### TRECHO DO TEXTO:
┌──
Śrī Parīkṣit disse: Ó brāhmaṇa, como os Vedas podem descre­ver diretamente a Suprema Verdade Absoluta, que não pode ser descrita com palavras? Os Vedas limitam-se a descrever as qualidades da natureza material, mas o Supremo é destituído dessas qualidades, sendo transcendental a todas as manifestações mate­riais e a suas causas.

SIGNIFICADO—Antes de iniciar seu comentário sobre este capítulo, Śrīla Śrīdhara Svāmī ora:

vāg-īśā yasya vadane
lakṣmīr yasya ca vakṣasi
yasyāste hṛdaye saṁvit
taṁ nṛṣiṁham ahaṁ bhaje

“Adoro o Senhor Nṛsiṁha, em cuja boca residem os grandes mestres da eloquência, sobre cujo peito reside a deusa da fortuna e dentro de cujo coração reside a divina potência da consciência.”
└──
### EXERCÍCIO ESCRITO 1:
Reescreva a listagem do início até a linha que contém "point(318,569)", incluindo essa linha e os pedidos, e desloque em 130 cada número das coordenadas dadas nas respostas. Deixe as imagens de fora.
O trecho e a listagem não têm nenhuma relação entre si.

### LISTAGEM FORNECIDA:
┌──
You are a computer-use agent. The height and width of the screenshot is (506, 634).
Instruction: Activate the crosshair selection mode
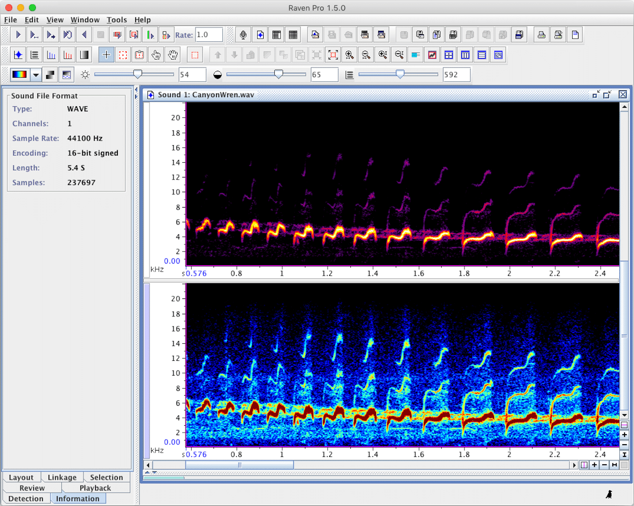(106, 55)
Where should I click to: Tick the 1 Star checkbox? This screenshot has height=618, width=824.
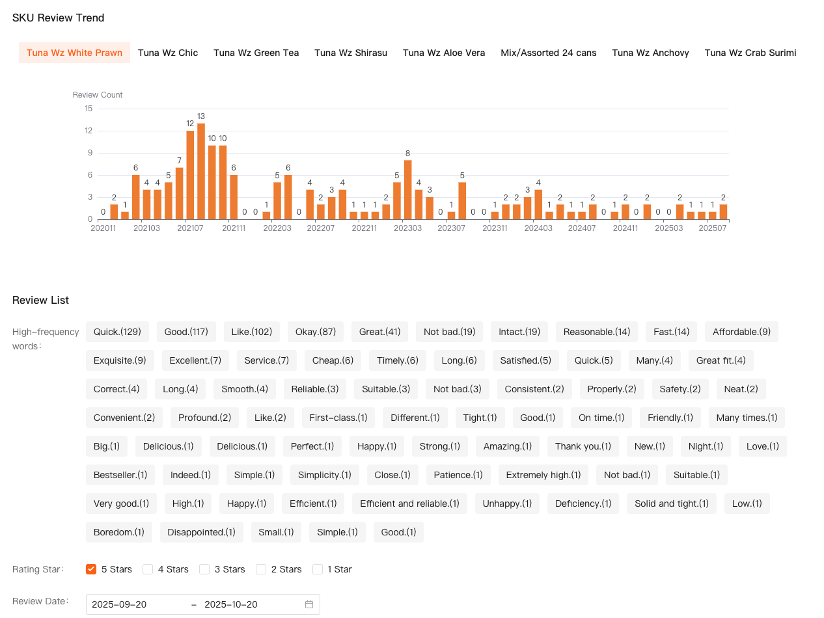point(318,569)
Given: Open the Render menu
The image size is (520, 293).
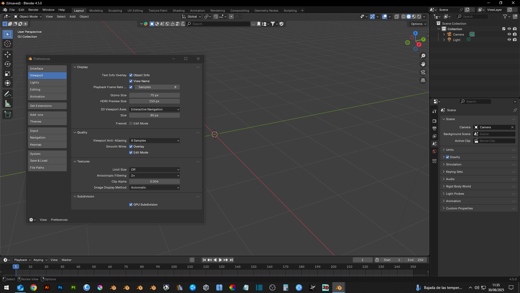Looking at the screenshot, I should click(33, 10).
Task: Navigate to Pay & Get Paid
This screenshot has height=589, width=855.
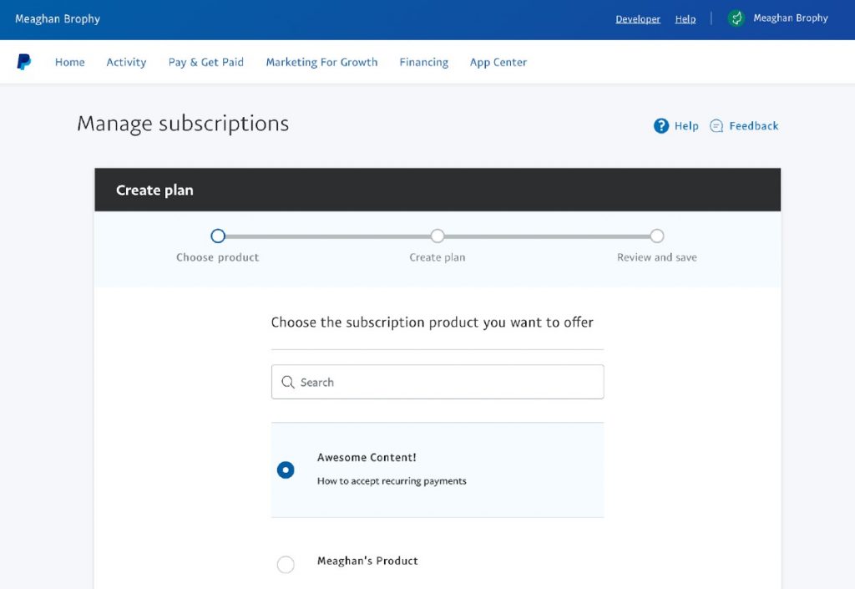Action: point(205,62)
└──
### EXERCÍCIO ESCRITO 2:
Reproduza palavra por palavra a parte do trecho que vai de "Śrī Parīkṣit disse: Ó" até "a suas causas.".

### RESPOSTA COMPLETA 1:
You are a computer-use agent. The height and width of the screenshot is (506, 634).
Instruction: Activate the crosshair selection mode
(236, 185)
Where should I click to: Tick the 1 Star checkbox? This screenshot has height=618, width=824.
point(448,699)

### RESPOSTA COMPLETA 2:
Śrī Parīkṣit disse: Ó brāhmaṇa, como os Vedas podem descre­ver diretamente a Suprema Verdade Absoluta, que não pode ser descrita com palavras? Os Vedas limitam-se a descrever as qualidades da natureza material, mas o Supremo é destituído dessas qualidades, sendo transcendental a todas as manifestações mate­riais e a suas causas.